## [To do]
Set down the line that has "Image resolution: width=414" and each line beneath it, through the last line of the entries, exactly and with no others.

START Given data

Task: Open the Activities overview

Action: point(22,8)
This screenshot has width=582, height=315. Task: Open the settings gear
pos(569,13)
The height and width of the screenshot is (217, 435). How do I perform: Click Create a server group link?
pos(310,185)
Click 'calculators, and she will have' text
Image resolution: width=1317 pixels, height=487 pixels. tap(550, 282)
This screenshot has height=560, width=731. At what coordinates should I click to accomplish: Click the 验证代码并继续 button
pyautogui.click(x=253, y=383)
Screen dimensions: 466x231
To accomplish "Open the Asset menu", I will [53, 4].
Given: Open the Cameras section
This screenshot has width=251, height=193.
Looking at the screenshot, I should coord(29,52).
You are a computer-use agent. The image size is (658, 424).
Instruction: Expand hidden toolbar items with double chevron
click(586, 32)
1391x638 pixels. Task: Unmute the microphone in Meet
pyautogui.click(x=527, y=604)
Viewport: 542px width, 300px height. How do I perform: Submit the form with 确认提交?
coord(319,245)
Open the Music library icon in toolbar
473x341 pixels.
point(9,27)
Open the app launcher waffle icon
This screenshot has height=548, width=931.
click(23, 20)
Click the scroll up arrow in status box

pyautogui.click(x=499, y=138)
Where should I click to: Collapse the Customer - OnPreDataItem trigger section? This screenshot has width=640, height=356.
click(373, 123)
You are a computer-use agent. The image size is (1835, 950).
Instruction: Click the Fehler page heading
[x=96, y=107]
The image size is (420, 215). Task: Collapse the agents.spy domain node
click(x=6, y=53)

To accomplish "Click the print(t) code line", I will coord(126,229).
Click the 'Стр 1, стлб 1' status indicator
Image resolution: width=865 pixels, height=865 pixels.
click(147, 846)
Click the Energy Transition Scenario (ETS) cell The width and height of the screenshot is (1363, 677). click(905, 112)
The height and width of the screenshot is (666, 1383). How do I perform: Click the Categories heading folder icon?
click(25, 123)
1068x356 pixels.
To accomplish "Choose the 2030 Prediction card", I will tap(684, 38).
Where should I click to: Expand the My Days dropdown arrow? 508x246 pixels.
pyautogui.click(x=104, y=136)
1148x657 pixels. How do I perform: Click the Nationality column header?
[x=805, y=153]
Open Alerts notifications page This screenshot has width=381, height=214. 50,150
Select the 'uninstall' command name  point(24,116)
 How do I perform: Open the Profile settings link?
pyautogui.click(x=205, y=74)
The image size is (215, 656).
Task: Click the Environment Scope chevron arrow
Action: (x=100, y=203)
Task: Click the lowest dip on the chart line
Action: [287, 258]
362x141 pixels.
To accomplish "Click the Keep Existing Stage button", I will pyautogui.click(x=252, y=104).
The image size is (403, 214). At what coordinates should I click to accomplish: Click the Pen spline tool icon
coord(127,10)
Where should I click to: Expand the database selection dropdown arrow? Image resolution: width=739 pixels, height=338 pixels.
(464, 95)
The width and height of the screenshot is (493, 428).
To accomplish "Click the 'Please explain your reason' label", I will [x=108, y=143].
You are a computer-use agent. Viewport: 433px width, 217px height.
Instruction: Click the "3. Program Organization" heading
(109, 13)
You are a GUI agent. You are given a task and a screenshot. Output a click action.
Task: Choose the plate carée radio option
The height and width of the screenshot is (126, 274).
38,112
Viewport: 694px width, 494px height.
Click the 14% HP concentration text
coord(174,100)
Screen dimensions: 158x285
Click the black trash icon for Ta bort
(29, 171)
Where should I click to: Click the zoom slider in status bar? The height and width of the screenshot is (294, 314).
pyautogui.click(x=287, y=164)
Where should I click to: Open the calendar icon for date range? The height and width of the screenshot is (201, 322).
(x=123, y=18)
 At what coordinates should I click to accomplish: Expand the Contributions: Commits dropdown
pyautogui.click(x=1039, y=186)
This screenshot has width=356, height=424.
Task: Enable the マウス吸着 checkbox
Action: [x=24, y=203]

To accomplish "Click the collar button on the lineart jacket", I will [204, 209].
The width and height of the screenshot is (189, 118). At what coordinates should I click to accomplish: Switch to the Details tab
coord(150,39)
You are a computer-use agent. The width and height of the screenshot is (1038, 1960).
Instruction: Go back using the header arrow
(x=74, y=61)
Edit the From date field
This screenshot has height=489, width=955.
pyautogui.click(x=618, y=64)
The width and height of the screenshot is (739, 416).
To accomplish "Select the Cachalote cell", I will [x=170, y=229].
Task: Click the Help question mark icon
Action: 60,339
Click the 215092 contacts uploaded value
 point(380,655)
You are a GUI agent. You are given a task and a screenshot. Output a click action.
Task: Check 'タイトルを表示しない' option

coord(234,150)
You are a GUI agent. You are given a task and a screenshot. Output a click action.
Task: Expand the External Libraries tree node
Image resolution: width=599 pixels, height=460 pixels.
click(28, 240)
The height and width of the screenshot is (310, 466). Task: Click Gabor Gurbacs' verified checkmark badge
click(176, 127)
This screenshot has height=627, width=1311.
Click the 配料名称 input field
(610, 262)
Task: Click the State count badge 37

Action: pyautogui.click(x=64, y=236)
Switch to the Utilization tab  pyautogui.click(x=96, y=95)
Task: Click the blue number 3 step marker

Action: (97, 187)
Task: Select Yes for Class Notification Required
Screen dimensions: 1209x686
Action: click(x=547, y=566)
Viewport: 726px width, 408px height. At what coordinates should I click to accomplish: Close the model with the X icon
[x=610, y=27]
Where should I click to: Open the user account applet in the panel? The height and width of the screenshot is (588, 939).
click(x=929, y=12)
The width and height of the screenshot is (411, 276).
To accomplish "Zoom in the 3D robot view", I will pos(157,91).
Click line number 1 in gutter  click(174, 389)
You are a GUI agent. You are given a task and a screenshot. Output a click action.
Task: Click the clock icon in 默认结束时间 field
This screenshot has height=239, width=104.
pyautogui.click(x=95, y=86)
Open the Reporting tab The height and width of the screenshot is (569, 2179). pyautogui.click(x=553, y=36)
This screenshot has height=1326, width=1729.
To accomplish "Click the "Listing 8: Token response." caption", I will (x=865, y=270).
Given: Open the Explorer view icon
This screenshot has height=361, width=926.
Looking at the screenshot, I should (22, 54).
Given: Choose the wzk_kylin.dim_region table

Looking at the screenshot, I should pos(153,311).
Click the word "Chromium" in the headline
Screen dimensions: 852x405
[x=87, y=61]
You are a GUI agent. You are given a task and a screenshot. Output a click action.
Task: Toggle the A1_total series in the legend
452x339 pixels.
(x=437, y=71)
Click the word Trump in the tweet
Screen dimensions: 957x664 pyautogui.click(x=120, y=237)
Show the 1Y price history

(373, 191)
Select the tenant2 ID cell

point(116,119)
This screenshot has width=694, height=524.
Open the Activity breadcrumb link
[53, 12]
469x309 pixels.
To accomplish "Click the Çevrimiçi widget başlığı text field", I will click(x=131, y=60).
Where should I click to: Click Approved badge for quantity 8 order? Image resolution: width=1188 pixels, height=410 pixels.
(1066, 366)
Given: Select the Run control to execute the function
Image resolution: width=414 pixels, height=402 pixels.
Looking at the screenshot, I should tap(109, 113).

END Given data

## [Solution to this exercise]
Image resolution: width=414 pixels, height=402 pixels.
Looking at the screenshot, I should tap(109, 113).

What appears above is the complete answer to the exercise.